(Items listed in a dataset)
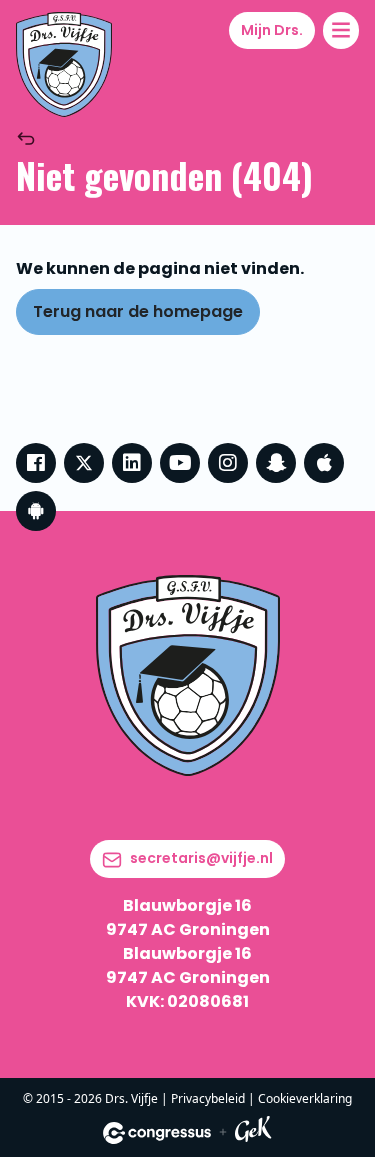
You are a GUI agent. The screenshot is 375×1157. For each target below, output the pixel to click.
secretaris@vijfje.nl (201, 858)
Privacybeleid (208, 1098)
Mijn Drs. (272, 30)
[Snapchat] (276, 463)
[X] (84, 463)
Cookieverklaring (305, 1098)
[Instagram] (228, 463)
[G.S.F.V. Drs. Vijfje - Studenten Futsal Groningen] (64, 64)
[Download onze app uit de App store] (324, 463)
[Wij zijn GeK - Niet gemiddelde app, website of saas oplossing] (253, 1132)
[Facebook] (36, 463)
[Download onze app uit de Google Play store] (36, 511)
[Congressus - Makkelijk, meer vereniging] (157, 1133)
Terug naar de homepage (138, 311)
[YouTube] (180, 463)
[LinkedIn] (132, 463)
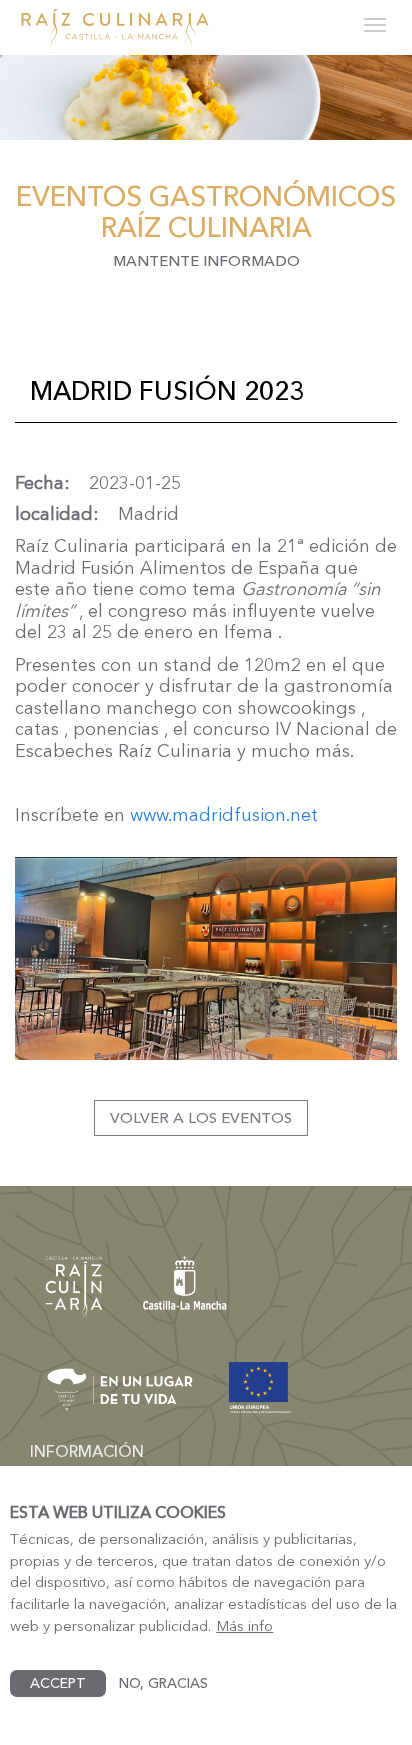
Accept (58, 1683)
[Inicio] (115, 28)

■ Task prompt ■
Repeat exactly and only the lines from the one holding "[Instagram] (228, 463)" through the final line of the entries; no pictures.

■ Written answer ■
[Instagram] (228, 463)
[G.S.F.V. Drs. Vijfje - Studenten Futsal Groningen] (64, 64)
[Download onze app uit de App store] (324, 463)
[Wij zijn GeK - Niet gemiddelde app, website of saas oplossing] (253, 1132)
[Facebook] (36, 463)
[Download onze app uit de Google Play store] (36, 511)
[Congressus - Makkelijk, meer vereniging] (157, 1133)
Terug naar de homepage (138, 311)
[YouTube] (180, 463)
[LinkedIn] (132, 463)
Accept (58, 1683)
[Inicio] (115, 28)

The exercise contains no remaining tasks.